Making Your Own Maple Syrup
A bottle of maple syrup is as close as the condiment aisle of your nearest grocery store, but what’s the fun in that? The trend is toward DIY, and just as adventurous beer-lovers prefer to create their own brews, maple syrup enthusiasts with access to a few maple trees enjoy boiling their own maple syrup. The toils of some moderate work only enhance the flavour.
Collecting tree sap and transforming it into maple syrup is an activity that can be enjoyed by rural and urban dwellers alike. A couple of taps and some patience will allow anyone with two or more maples to gather the necessary sap to start their own maple syrup operation.

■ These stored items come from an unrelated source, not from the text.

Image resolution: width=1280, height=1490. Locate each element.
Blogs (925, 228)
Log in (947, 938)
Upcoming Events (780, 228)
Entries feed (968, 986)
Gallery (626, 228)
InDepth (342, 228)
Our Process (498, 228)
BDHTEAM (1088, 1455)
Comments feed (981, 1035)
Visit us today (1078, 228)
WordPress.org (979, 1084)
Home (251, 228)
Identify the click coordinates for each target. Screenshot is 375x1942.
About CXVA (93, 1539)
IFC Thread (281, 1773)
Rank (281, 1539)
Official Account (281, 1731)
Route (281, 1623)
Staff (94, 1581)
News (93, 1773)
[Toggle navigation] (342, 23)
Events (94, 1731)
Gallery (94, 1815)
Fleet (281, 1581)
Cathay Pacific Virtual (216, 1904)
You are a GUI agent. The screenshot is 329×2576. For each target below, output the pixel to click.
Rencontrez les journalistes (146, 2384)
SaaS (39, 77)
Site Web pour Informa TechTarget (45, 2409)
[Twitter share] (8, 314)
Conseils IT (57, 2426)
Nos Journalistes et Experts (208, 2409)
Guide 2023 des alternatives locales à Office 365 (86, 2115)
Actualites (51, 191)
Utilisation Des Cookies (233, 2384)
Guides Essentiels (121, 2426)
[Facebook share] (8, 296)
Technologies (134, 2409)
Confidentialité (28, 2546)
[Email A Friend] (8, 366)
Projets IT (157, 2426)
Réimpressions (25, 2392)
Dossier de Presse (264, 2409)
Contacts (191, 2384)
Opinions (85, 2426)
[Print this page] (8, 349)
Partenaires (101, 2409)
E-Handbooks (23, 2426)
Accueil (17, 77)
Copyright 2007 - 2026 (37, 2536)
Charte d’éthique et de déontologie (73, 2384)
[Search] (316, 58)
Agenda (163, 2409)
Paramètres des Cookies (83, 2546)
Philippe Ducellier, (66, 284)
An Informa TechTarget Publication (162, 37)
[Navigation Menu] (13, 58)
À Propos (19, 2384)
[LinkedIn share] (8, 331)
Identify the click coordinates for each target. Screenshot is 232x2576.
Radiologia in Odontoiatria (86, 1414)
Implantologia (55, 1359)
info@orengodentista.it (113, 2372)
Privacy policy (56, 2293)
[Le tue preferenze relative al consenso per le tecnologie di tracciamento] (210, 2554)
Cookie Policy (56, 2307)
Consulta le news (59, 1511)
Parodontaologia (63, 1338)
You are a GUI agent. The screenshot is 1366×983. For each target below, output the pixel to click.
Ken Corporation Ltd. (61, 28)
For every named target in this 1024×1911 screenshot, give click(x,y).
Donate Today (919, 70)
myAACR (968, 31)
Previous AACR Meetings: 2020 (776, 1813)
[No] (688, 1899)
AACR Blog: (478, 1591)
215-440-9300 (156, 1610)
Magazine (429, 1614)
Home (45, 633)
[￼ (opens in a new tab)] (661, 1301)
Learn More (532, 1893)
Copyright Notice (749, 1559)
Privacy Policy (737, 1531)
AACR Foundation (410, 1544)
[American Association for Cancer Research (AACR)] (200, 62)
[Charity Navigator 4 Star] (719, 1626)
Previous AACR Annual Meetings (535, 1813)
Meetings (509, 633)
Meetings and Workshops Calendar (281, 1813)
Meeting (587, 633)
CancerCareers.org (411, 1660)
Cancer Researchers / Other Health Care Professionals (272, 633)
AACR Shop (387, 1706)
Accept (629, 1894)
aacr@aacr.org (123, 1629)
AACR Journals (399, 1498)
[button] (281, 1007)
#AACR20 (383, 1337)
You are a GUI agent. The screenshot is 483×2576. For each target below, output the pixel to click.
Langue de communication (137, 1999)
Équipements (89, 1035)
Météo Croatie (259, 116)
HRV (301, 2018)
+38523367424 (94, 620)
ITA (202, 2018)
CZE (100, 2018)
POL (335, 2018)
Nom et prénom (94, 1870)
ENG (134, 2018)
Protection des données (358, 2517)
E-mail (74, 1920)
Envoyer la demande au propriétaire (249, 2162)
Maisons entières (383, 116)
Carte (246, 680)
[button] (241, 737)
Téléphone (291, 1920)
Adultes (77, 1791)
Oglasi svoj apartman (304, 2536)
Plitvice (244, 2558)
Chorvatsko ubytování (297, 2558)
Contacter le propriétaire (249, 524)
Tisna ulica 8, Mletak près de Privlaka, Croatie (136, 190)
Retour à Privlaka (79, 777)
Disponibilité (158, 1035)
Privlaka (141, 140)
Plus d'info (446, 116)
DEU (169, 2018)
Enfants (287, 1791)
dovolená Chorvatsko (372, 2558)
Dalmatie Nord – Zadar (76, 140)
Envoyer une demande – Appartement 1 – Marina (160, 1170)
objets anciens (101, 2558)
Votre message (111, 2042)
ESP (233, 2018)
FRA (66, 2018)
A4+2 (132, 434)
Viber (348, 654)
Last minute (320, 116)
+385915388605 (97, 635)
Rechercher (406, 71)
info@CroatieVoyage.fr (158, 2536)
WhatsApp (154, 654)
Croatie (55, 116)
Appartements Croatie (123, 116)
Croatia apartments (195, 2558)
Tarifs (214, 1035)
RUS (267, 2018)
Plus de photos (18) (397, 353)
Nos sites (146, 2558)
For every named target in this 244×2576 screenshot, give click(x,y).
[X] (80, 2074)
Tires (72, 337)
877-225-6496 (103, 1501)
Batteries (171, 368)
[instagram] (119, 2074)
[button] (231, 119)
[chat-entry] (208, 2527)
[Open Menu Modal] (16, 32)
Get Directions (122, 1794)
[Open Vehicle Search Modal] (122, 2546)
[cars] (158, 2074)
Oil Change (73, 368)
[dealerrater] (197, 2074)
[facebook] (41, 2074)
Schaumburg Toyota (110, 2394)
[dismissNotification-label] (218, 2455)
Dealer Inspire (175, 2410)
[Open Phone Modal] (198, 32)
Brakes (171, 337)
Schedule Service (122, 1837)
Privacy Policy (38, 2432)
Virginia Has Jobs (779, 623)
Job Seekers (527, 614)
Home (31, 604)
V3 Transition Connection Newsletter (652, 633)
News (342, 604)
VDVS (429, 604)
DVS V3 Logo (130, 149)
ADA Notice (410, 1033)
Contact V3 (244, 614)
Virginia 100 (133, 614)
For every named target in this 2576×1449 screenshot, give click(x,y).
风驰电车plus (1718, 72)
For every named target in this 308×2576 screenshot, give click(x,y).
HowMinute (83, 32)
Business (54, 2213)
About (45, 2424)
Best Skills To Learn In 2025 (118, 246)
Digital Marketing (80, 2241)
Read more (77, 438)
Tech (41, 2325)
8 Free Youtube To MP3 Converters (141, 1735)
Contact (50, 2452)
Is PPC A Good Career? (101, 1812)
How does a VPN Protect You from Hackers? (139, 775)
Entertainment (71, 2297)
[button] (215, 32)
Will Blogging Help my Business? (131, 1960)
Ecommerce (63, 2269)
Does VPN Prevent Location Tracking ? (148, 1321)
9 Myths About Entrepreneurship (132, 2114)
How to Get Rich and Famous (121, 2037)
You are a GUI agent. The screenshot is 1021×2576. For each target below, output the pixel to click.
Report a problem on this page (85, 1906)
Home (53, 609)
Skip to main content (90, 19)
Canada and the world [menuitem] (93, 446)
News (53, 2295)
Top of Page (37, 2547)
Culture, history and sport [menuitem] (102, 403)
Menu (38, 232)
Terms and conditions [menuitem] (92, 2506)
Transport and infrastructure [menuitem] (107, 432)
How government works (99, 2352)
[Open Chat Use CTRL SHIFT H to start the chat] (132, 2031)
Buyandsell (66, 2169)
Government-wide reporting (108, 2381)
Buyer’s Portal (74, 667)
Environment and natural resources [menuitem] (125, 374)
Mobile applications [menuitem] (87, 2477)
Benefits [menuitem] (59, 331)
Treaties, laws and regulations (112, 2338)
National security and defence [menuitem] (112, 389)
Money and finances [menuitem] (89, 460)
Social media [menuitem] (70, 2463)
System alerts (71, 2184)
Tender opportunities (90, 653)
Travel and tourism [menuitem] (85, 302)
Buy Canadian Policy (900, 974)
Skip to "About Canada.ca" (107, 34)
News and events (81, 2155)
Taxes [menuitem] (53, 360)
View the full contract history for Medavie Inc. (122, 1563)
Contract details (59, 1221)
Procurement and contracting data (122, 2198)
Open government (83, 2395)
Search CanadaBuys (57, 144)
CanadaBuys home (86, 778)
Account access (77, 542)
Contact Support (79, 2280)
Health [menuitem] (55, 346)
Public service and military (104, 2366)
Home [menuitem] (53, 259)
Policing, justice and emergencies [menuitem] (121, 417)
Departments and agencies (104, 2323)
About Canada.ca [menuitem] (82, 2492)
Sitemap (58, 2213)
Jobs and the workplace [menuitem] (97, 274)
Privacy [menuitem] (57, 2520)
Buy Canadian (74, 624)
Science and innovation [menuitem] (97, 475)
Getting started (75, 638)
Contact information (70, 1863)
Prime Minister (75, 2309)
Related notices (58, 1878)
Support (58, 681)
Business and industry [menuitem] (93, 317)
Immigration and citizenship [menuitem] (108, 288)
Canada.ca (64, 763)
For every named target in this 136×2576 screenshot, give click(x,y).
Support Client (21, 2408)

Getting started with your own maple syrup micro operation does involve a bit of research and a few purchases, but it’s hardly akin to creating a complex manufacturing facility. A drill, along with some taps, hooks and hanging buckets will allow you to collect sap. A larger bucket will allow you to transport sap, while a large pot or pan is suitable for boiling. An outdoor firepit or propane rig, a cooking thermometer and some jars or bottles for canning complete the basic necessities. Farm supply stores, hardware stores or maple syrup equipment dealers will be happy to sell you everything you need.
Maple syrup is made in the spring. The late afternoon sunlight causes the best sap flow, and early season maple sap typically has the highest sugar content. Springtime is a great time to get out of the house, and starting the annual maple sap tap is a great way to combat cabin fever. As winter gives way to slightly longer days and more bearable temperatures, simply spending time in the trees is its own reward, and the promise of syrup itself is simply a bonus.
Maple Syrup Production
Maple syrup is produced by boiling away the water found within maple sap, leaving behind the sugars, minerals and amino acids which comprise the syrup. The first step is obviously collecting the maple sap, which is accomplished by drilling into the tree at an upwards angle and inserting the tap. Small buckets are hung beneath the taps, which slowly fill with sap.
Collect the sap until enough has been accumulated to begin the boil. The sap is boiled in a large evaporator. When the sap has been reduced, it is filtered through a piece of cotton and transferred to a smaller pan in order to finish the boil on a stovetop or barbecue. Conducting the optimal boil is somewhat of a knack, and involves slowly adding additional sap to prevent scorching. Like any worthwhile craft, there is a learning curve, and practice makes perfect.
Real Friends Like Maple Syrup Too
Maple syrup production is a labour of love, and a great group activity. Having some assistance during any phase of the operation not only lessens the workload, but provides for some good camaraderie. Those who take part can be rewarded with a bottle of the finished product, and, unlike hunting, which tends to turn off a certain segment of the population, maple syrup production can be enjoyed by everyone. Experiencing the steps involved in transforming tree sap into edible syrup helps to showcase the food production process and dispel the perception that food magically grows at the grocery store.
While the joy of maple syrup production lies in the journey, the eating isn’t bad either. There’s a reason why maple syrup has endured in the form of maple candy, and as a popular topping for pancakes, waffles, ice cream and other various desserts and that is simply it’s undeniable good taste. For many of us it’s a taste that calls to mind Saturday mornings spent watching cartoons and eating pancakes. A fun activity that results in an enjoyable product is well worth doing, which is why maple syrup production remains such a popular activity.